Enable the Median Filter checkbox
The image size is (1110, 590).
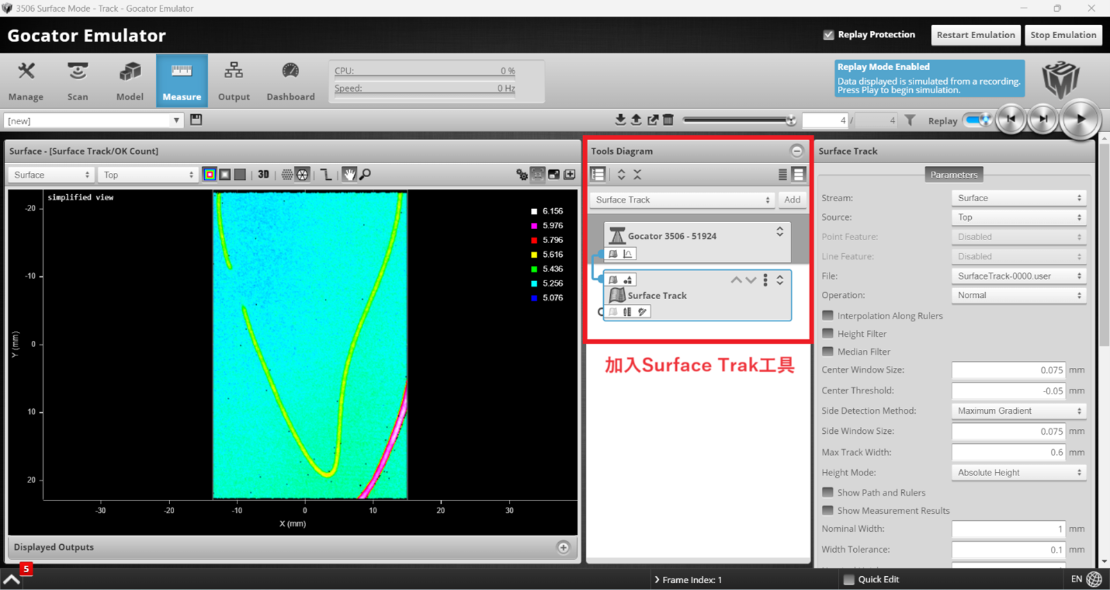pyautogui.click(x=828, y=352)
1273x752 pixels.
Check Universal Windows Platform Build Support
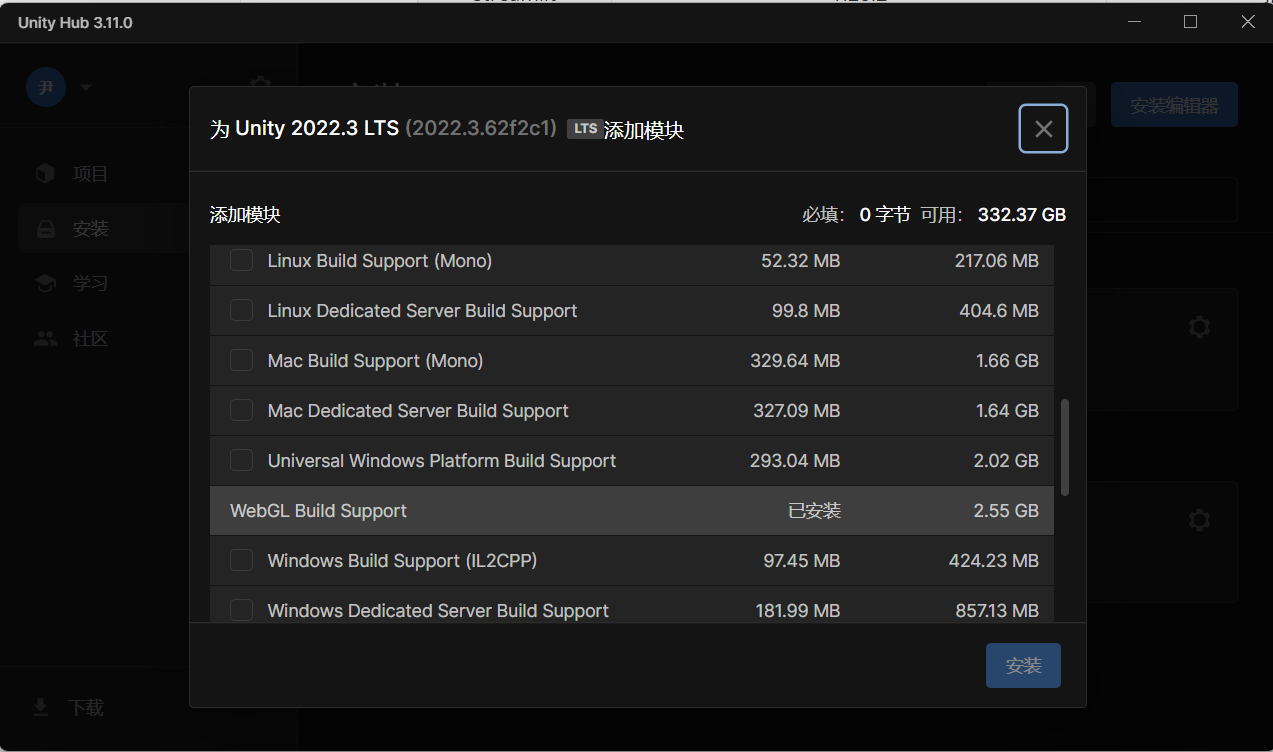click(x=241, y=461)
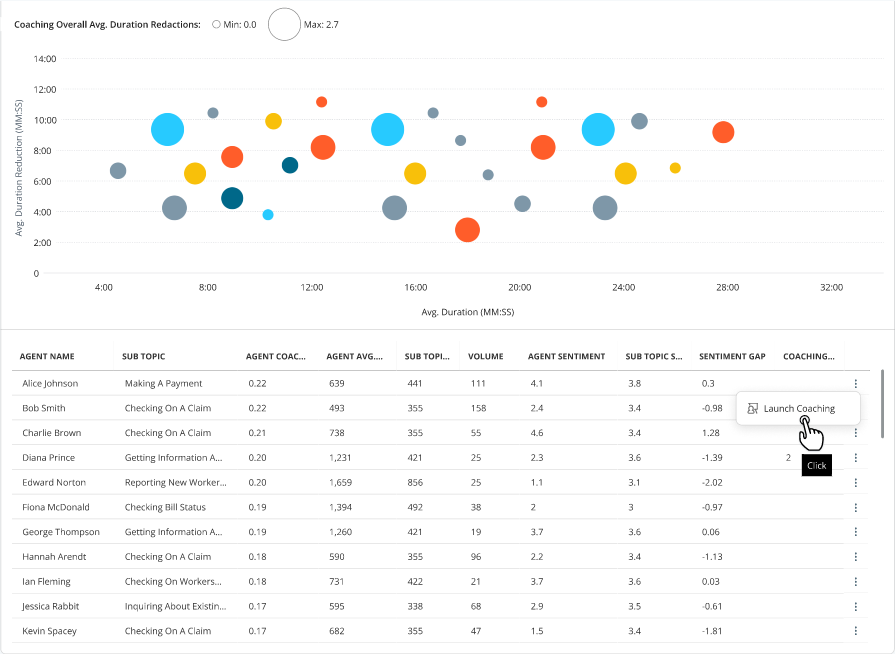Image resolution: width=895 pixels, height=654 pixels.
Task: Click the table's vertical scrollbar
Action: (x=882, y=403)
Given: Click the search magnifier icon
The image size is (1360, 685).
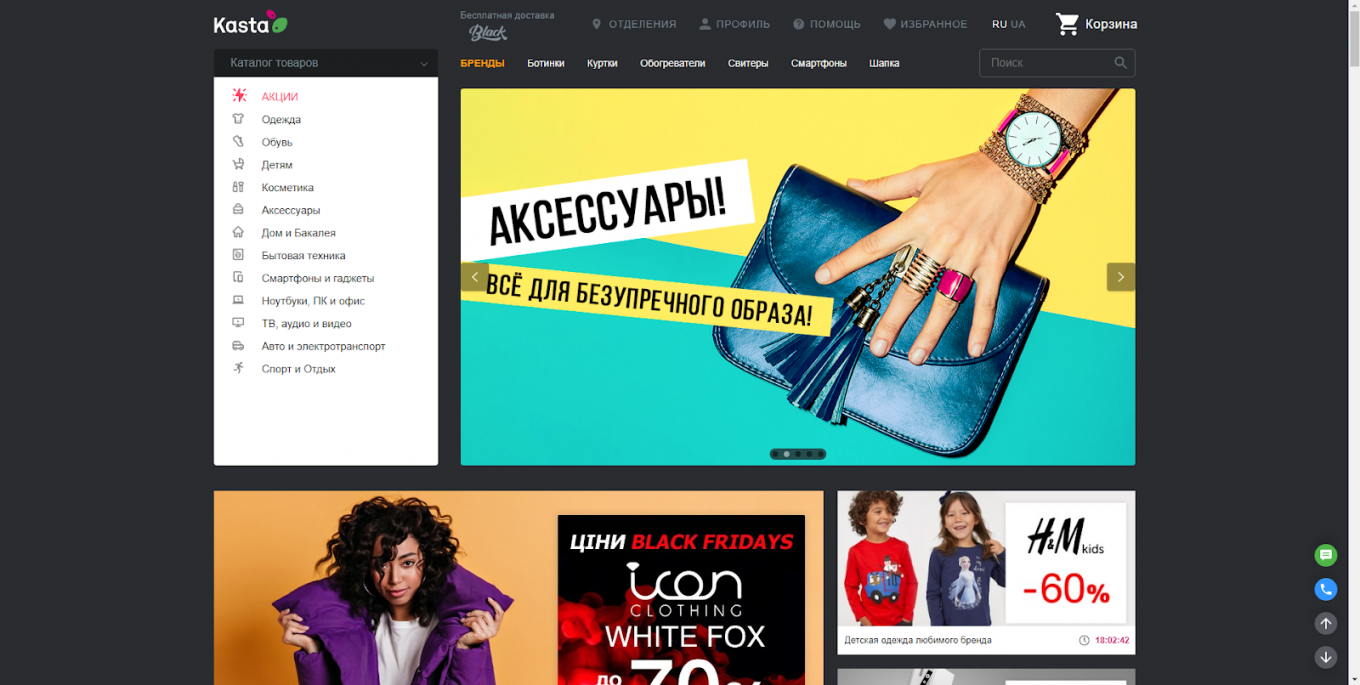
--
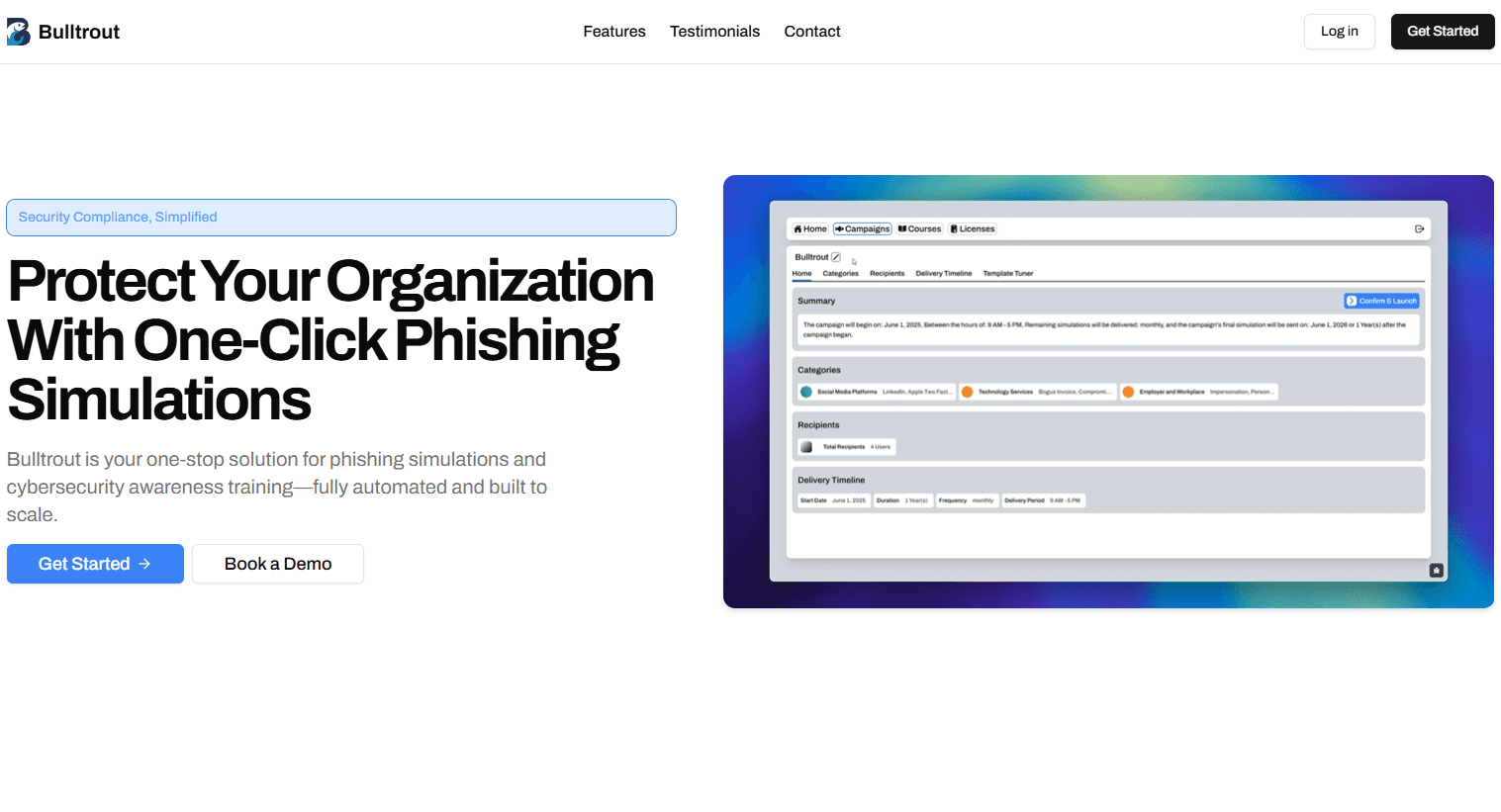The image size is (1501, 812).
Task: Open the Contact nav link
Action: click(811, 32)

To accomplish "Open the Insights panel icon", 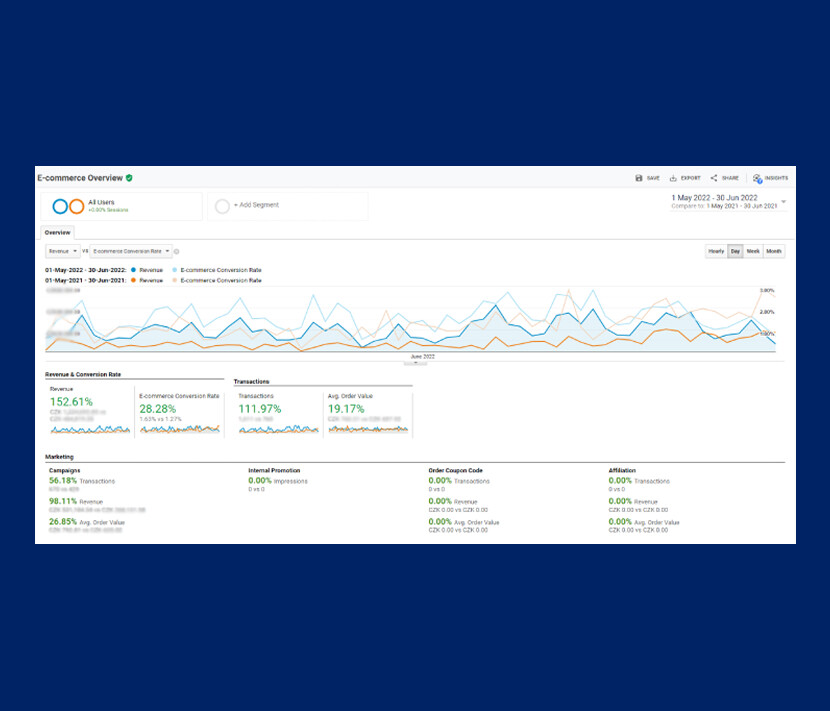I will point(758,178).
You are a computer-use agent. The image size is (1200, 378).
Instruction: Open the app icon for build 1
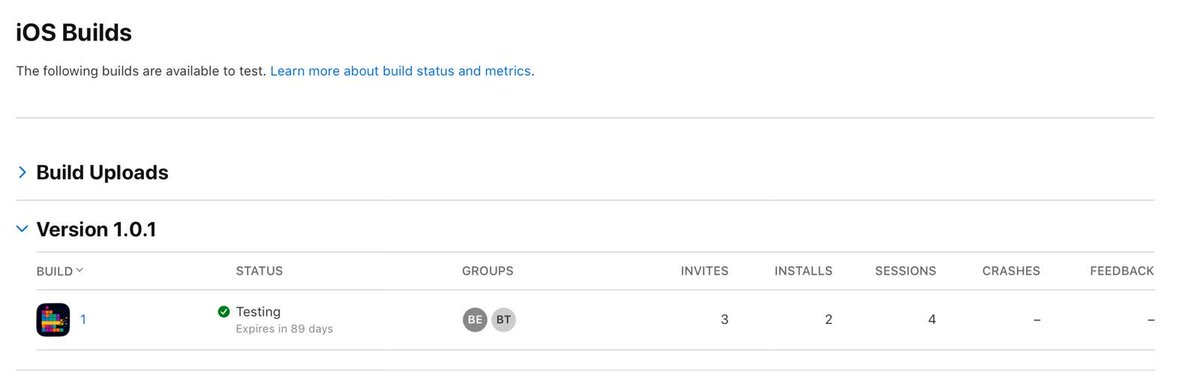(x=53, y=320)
--
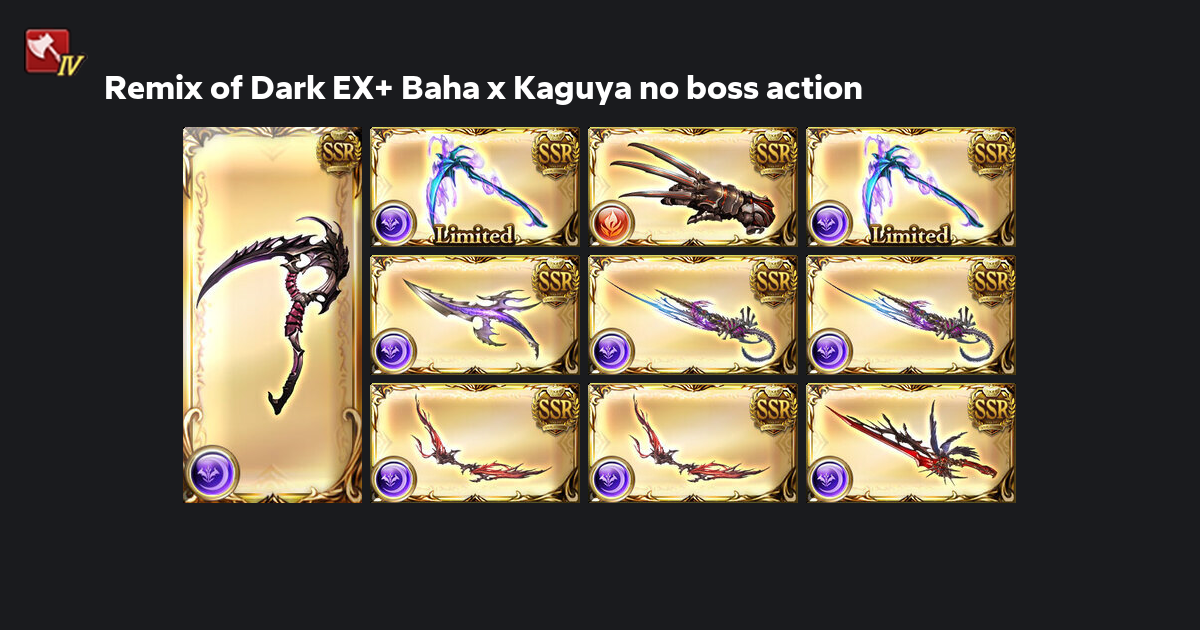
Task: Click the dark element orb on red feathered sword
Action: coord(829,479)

- **What is being asked**: Your copy should hold only the lines above from the one containing "Enable the Median Filter checkbox" through the one containing "The image size is (1360, 685).", exactly as written and free of pictures.

- **Reply**:
Enable the Median Filter checkbox
The image size is (1110, 590).
pyautogui.click(x=828, y=352)
1273x752 pixels.
Check Universal Windows Platform Build Support
click(x=241, y=461)
Image resolution: width=895 pixels, height=654 pixels.
Task: Click the table's vertical scrollbar
Action: (x=882, y=403)
Given: Click the search magnifier icon
The image size is (1360, 685).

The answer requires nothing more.